Always use the following permalink when referencing this page. It will remain unchanged in future help versions.

https://docs.sophos.com/nsg/sophos-firewall/21.0/Help/en-us/webhelp/onlinehelp/index.html?contextId=notification-settings-configure-gmail-mail-server

Configure OAuth 2.0 on Gmail

You can configure Gmail to use OAuth 2.0 for email notifications. You must configure Gmail using Google Cloud Console to set up the client ID, client secret, and refresh token. You need these credentials when you're setting up OAuth 2.0 for notification emails on Administration > Notification settings in Sophos Firewall.

The key steps are as follows:

  1. Create a project and turn on Gmail API.
  2. Create client ID and client secret.
  3. Create the refresh token.

Warning

This information was correct at the time of writing. To ensure you're following the most current steps, review the Gmail documentation. See Gmail API Overview.

Create a project and turn on Gmail API

In Google Cloud Console, do as follows:

  1. Sign in to the Google Cloud Console using your Google account.

  2. Next to Google Cloud, click Select a project.

    Select a project.

  3. In the Select a project dialogue, click New project.

    Create a new project.

  4. Enter a name and click Create.

  5. Next to Google Cloud, click Select a project and select the project you created.

    Select the created project.

  6. In the left navigation menu, go to APIs & Services > Library.

    API services and library.

  7. Search for Gmail API.

  8. Click Gmail API, then click Enable.

Create client ID and client secret

To create the client ID and client secret, do as follows:

  1. Under APIs & Services, click Credentials.

    API services and credentials.

  2. Click Create credentials and select OAuth client ID.

  3. Click Configure the OAuth consent screen, click Get started, and do as follows:

    1. Under App Information, enter a name and email address.
    2. In User type, select External.
    3. Under Developer contact information, enter the email address again.
    4. Click Create.
    5. Click Create OAuth client.
    6. In Application type, select Web application.
    7. Enter a name.
    8. In Authorized redirect URIs, click Add URI and enter https://developers.google.com/oauthplayground%22.

    9. Click Create.

      The OAuth client created dialogue appears.

    10. Copy the Client ID and Client secrect.

      Copy Client ID and Client secret.

      When you're configuring OAuth 2.0 for email alerts in the firewall, you must paste the ID in Client ID and the secret in Client secret.

  4. Click Audience and do as follows:

    1. Click Add users.
    2. Enter the email addresses of users you want to add.
    3. Click Save.

Create the refresh token

To create the refresh token, do as follows:

  1. Go to https://developers.google.com/oauthplayground.

  2. In the upper-right corner, click the gear icon.

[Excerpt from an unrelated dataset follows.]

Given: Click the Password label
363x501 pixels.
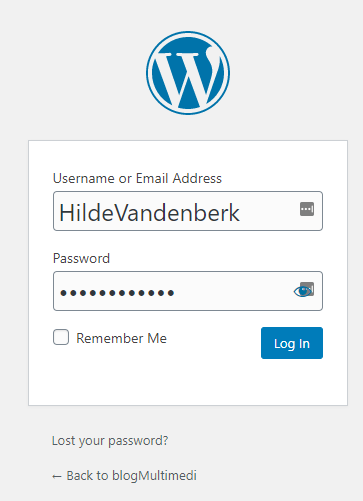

    Refresh token gear icon.

  3. Select Use your own OAuth credentials and do as follows:

    1. In OAuth Client ID, paste the client ID you created.
    2. In OAuth Client secret, paste the client secret you created.
    3. Click Close.

    Refresh token details.

  4. Under Step 1 Select & authorize APIs, expand Gmail API v1, select https://mail.google.com, and click Authorize APIs.

  5. Click Account.

  6. Expand Step 2 Exchange authorization code for tokens and copy the Refresh token.

    When you're configuring OAuth 2.0 for email alerts in the firewall, you must paste this token in Refresh token.